La dieta GAPS dovrebbe essere seguita per almeno un anno e mezzo, due a seconda della gravità della malattia, ma alcuni pazienti recuperano prima di altri. Per tutti però è necessario un periodo di almeno 6 mesi di digestione facilitata prima di introdurre alimenti non compresi nella dieta GAPS. Non accelerate questa fase. Per piú informazioni su come uscire gradualmente dalla dieta GAPS si prega di leggere il libro. 

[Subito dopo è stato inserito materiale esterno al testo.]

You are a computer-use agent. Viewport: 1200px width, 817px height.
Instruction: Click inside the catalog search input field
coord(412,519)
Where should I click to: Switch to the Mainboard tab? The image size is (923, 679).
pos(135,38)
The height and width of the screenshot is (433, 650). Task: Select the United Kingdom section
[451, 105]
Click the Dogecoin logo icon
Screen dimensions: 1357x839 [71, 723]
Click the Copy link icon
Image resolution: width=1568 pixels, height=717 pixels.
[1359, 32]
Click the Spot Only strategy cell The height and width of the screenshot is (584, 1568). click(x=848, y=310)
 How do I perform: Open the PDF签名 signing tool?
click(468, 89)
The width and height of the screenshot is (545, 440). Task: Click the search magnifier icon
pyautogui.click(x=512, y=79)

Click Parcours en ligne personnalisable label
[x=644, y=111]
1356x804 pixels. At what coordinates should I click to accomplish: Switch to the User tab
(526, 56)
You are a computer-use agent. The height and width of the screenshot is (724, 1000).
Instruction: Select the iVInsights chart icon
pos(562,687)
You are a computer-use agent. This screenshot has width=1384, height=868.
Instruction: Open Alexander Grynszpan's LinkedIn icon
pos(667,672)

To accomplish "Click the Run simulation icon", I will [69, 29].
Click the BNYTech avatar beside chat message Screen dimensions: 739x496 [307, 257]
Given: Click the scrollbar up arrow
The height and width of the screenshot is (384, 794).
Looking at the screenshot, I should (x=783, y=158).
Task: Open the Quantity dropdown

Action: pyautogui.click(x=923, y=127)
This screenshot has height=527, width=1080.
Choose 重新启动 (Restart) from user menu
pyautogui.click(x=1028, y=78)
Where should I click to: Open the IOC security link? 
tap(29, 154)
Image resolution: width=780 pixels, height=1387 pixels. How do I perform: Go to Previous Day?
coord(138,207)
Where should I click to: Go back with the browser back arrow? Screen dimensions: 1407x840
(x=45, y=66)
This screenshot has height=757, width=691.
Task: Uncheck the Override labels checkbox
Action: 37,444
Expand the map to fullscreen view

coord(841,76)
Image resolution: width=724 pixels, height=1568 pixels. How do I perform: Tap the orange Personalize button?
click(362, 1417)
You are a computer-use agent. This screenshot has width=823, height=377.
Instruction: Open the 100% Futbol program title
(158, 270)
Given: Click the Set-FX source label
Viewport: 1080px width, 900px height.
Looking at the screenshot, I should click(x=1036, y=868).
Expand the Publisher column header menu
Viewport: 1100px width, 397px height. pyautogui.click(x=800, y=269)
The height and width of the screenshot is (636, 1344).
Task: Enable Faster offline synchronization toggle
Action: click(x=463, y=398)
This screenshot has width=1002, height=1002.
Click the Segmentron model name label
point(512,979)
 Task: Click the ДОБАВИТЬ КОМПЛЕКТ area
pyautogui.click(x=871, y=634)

IL PAZIENTE POTREBBE NON ESSERE IN GRADO DI RIPRENDERE UNA DIETA PIENA DI ZUCCHERI, INGREDIENTI ARTIFICIALI O RAFFINATI ED ALTRI CIBI NOCIVI. APPROFITTATE DEGLI ANNI DI ABITUDINE AL PROTOCOLLO NUTRIZIONALE GAPS PER SVILUPPARE UNA SANA ABITUDINE ALIMENTARE PER IL RESTO DELLA VITA.


Conclusione

Ad un primo approccio la dieta GAPS sembra difficile da seguire. Ma tenete presente che è un modo di nutrirsi completo e molto salubre che permetterà la guarigione e l’integrità delle pareti intestinali e costituirà una solida base per la salute del paziente, per il resto della sua vita. Questo inoltre non significa che la maggior parte dei pazienti GAPS debba adottare questo particolare tipo di dieta per sempre: una volta che il sistema digestivo ricomincia a funzionare correttamente, potranno gradualmente introdurre gran parte dei cibi che normalmente si consumano nel mondo. Alcuni pazienti raggiungono questo obiettivo in 2 anni, alcuni richiedono tempi più lunghi, dipende dalla gravità della malattia e dall’età: i bambini di solito recuperano molto più velocemente degli adulti. Dopo che la si è cominciata la dieta GAPS non è più impegnativa di una qualunque altra dieta e le regole per gli acquisti sono molto semplici: comprate solo cibi freschi e non lavorati industrialmente. La lettura del libro “GAPS La Sindrome Psicointestinale” vi fornirà informazioni essenziali ed anche molte ricette.

Buona fortuna!

 

Dott.ssa Natasha Campbell Mcbride, MD, MMedSci (Neurologia), MMedSci (Nutrizione umana).